Prove that there exists a sequence $\left(x_{n}\right)$ in $E$ such that
$$ \left\|x_{n}\right\|=1 \quad \forall n \quad \text { and } \quad x_{n} \rightarrow 0 \text { weakly } \sigma\left(E, E^{\star}\right)
$$
I'm able to solve with (a). For (b), I can only show there is a net satisfying the condition. Could you elaborate on I go on to show there is such a sequence for (b).
a. The dual space $E'$ is separable, so the subspace topology $\tau$ that the weak topology $\sigma(E, E')$ induces on the closed unit ball $B_E$ is metrizable. Let $d$ be a metric on $B_E$ that induces $\tau$. Let $U_n := \{x\in B_E \mid d(x,0) < 1/n\} \in \tau$. Because $\dim X \ge \aleph_0$, there exists $0 \neq x_n \in U_n$ such that $\mathbb Rx_n \subseteq U_n$. Let $y_n := x_n / |x_n|$. Then $y_n \in U_n$ and $|y_n|=1$. Clearly, $y_n \rightharpoonup 0$ in $\tau$.

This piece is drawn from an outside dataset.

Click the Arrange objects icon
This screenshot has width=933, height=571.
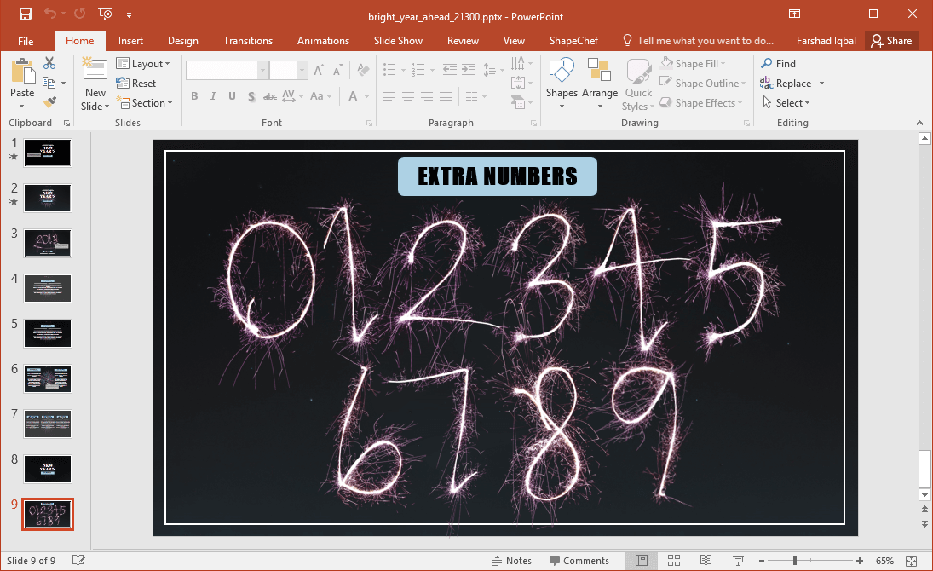[600, 84]
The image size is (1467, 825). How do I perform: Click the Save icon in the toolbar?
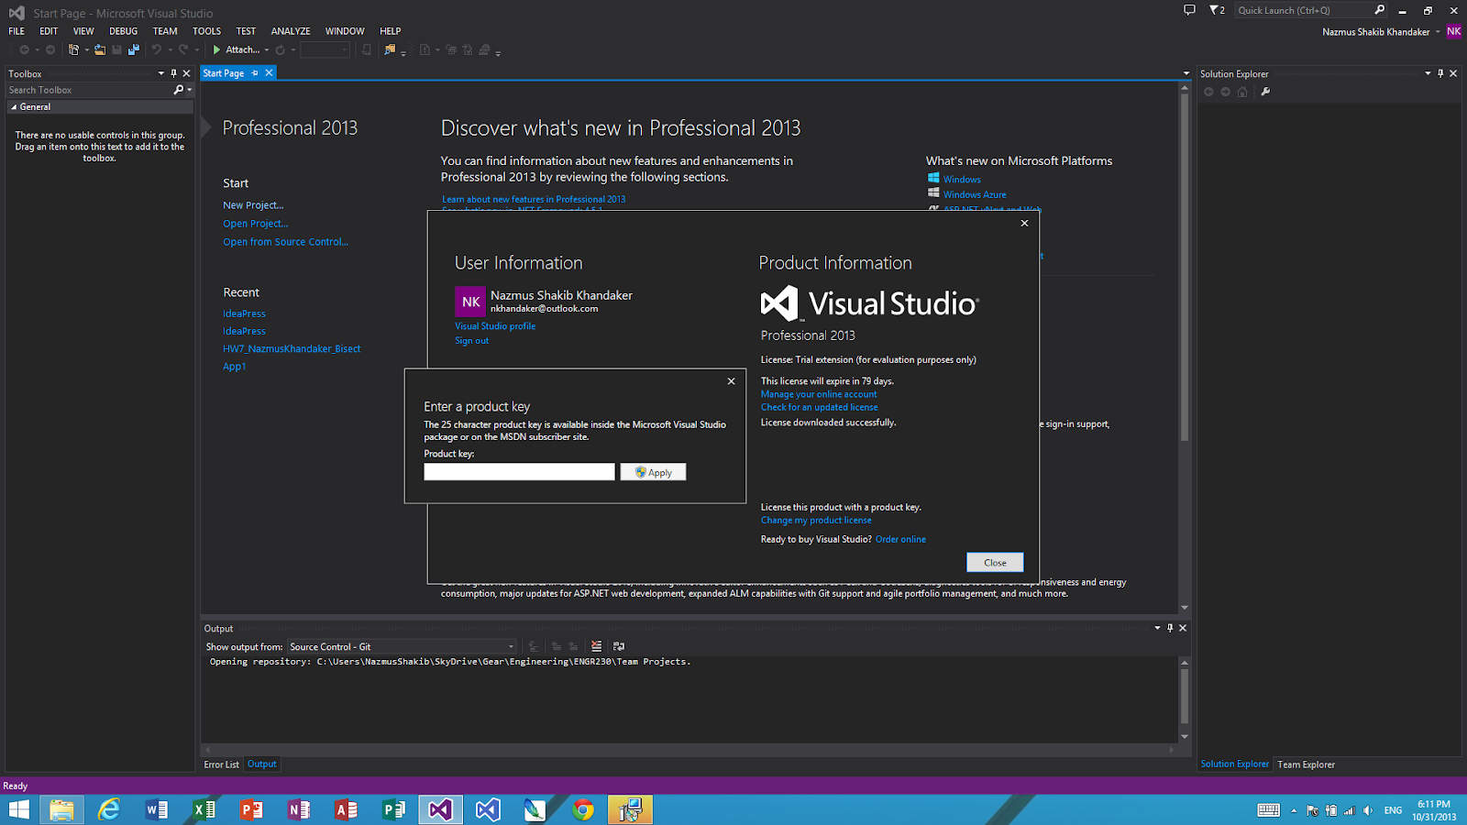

b. The space $E$ is reflexive, so $B_E$ is compact in $\sigma(E, E')$, i.e., $\tau$ is a compact topological space. For each neighborhood $U$ of $0$ in $\tau$, there is $0 \neq x_U \in U$ such that $\mathbb Rx_U \subseteq U$. Let $y_U := x_U/|x_U|$. Then $y_U \in U$ and $|y_U| = 1$. We order the set $\mathcal U$ of neighborhoods of $0$ in $\tau$ by reverse inclusion. Then $(y_U)_{U \in \mathcal U}$ is a net in $B_E$. Then there is a subnet $(x_{\varphi(d)})_{d\in D}$ such that $x_{\varphi(d)} \rightharpoonup 0$.
Best Answer
Since $E'$ is infinite dimensional there is some sequence of unit norm vectors that does not admit a norm convergent sub-sequence. By Banach-Alaoglu there is a weak* limit point of this sequence, but $E$ is reflexive so the weak* limit point is actually a weak limit point. Finally by Eberlein Smulian you can find a subsequence converging weakly to this limit point, denote this sub-sequence by $x_n$ and the limit point by $x$.
Remember that $x_n$ does not admit a norm convergent subsequence, so there is an $\epsilon$ with $\|x_n-x\|>\epsilon$, it follows that $$\frac{x_n-x}{\|x_n-x\|}$$ converges weakly to $0$, but this is a sequence of norm one vectors.